Across the world, countries are trying to simultaneously deal with two of society’s biggest ever challenges: climate change and a global pandemic.
Industry, academic and political leaders came together in May for Climate Exp0 – a five-day virtual conference which served as a preview for the global COP26 summit in November.
Around a dozen University of Hull speakers, from multiple disciplines, were included in the line-up at Climate Exp0.
Included in the line-up was Professor Dan Parsons (Director at the Energy & Environment Institute), Louise Smith (Director at Aura), Professor Briony McDonagh (Risky Cities Lead) and post-doctoral researcher Dr Agota Mockute.
Climate Exp0 highlighted five key lessons which must be considered if the UK and the world is to be successful in its transition to a net-zero economy:
Intertwine social, environmental and economic goals
It became increasingly clear that delivering a green recovery requires a breakaway from historical economic models focused solely on GDP and growth. To deliver meaningful change, economic goals must be considered alongside environmental and social goals, and there is a need to redefine success through a broader wellbeing economy lens.
Include and engage everyone
Climate Exp0 reminded us that delivering a just transition to net-zero and addressing inequalities must go beyond just focusing on the distribution of costs and benefits, but must also inspire, engage, and enable more widespread participation, particularly from those voices that can often be underrepresented.
Adolescents care deeply and are angry about intergenerational injustice, reminding us to listen to the voices of the youth. Ensuring a sustainable equitable green recovery needs a focus and promotion of equality and diversity best achieved by engaging young people from diverse backgrounds in meaningful ways.
Emphasis was also placed on the importance of meaningful public dialogue — an informed, balanced and equitable discussion between people reflective of the society — in helping to inform the policy, business and societal responses to the climate emergency.
Address the global challenges at a local level
The role of local in the green recovery was a recurring theme across the conference. Aura Director Louise Smith highlighted the role of universities working locally with small and medium-sized enterprises, and identified this as being a key element of delivering net zero in regions across the world.
A place-based approach to a green recovery can take account of local circumstances and embed the principles of a ‘Just Transition,’ and it was reiterated that local is really important as local governments know their communities and context. This focus therefore provides a platform for more meaningful engagement with a wider proportion of the population.
Addressing the green recovery and climate action on the local level also helps to realise the co-benefits: addressing wider environmental issues, social inequalities, building local supply chains, and building resilience. However, changes in our policy frameworks are needed to ensure the success.

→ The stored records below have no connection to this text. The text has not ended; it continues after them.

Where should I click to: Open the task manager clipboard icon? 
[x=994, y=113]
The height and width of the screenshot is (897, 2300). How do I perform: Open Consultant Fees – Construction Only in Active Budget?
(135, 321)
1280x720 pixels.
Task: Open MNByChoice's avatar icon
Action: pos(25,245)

We need to implement frameworks that would enable, commit, and oblige action whilst also implementing multi-level governance structures, where power and agency for action are situated at the right level. We also need to address funding, its security, make sure that those who can act are empowered to do so, and that we can de-risk investment and start to build sustainable and good jobs.
Start acting now
It was extensively noted that there already is an extensive amount of research available to foster and build a net zero transition, and what is now needed is the development and policy-based action.
Chris Skidmore, MP and formerly Minister of State for Universities, Science, Research and Innovation, noted that we do lots of R&D in the UK, and we are great at the R, but need to do more of the D to meet net-zero.
He suggested simple changes to the way in which innovation funding works to give funders longer-term flexibility in how they support innovation processes.
Louise Smith also highlighted the role of Universities in engaging with regions and driving skills needs, and Chris Skidmore agreed – highlighting that Universities are becoming anchor institutions in their region, and can be global beacons of the net-zero journey.
Teach for the better tomorrow
The importance of education and quick adaptation of the curriculum with the changing times was a strongly recurring theme. A need to make sure teachers are skilled for the new curricula was highlighted, and a discussion also centred on how best to embed Sustainable Development Goals into Universities — both the curricula and the culture.
Education, and diversity in education, are key for inclusive society. Expanding climate change across the curriculum and teaching it at an earlier stage will be essential in tackling the challenge. It was noted that better understanding of intergenerational justice, whole-system change and complex intersections are needed for the next generation, and agreed that a change in curricula could bring a two-way benefit of teaching and engaging the young generation about the local government and their goals.